■ Exercise instructions
Which lines in the entries below contain the string "will"? Show each of them in full.

*-*-*

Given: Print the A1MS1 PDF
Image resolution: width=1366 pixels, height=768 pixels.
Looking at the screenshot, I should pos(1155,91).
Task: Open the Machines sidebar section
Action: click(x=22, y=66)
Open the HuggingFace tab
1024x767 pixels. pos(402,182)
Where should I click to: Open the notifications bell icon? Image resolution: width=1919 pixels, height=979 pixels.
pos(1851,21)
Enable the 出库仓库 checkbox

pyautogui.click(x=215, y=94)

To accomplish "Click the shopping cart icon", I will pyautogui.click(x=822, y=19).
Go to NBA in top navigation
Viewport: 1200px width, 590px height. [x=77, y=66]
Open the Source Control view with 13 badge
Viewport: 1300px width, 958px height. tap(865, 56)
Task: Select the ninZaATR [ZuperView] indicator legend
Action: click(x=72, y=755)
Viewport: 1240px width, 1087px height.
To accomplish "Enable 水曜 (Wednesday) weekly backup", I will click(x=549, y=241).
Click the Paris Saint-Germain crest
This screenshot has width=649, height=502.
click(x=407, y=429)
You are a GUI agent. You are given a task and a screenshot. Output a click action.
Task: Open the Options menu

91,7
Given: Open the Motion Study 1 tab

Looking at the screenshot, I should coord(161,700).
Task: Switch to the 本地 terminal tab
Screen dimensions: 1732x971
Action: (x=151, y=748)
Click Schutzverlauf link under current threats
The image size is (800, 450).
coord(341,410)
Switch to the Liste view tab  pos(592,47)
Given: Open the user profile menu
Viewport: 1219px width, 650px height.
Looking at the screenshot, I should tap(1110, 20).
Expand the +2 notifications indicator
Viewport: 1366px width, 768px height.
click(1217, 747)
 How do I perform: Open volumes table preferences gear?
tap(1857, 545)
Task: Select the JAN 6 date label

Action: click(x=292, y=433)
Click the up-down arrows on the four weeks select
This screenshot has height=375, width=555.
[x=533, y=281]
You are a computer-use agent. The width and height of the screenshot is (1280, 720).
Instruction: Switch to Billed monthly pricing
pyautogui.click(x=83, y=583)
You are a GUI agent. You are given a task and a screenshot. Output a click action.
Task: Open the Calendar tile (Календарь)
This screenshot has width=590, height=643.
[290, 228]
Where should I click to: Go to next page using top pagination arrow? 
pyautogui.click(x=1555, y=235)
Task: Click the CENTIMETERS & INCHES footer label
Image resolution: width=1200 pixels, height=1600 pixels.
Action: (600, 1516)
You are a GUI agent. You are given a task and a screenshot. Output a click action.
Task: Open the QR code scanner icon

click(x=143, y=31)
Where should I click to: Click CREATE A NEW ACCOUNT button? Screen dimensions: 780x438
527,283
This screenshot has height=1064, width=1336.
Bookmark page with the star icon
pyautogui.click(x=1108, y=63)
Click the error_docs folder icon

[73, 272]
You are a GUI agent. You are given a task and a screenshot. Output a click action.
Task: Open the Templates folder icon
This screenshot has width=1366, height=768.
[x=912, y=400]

*-*-*

■ Your response
To accomplish "Click the shopping cart icon", I will pyautogui.click(x=822, y=19).
To accomplish "Enable 水曜 (Wednesday) weekly backup", I will click(x=549, y=241).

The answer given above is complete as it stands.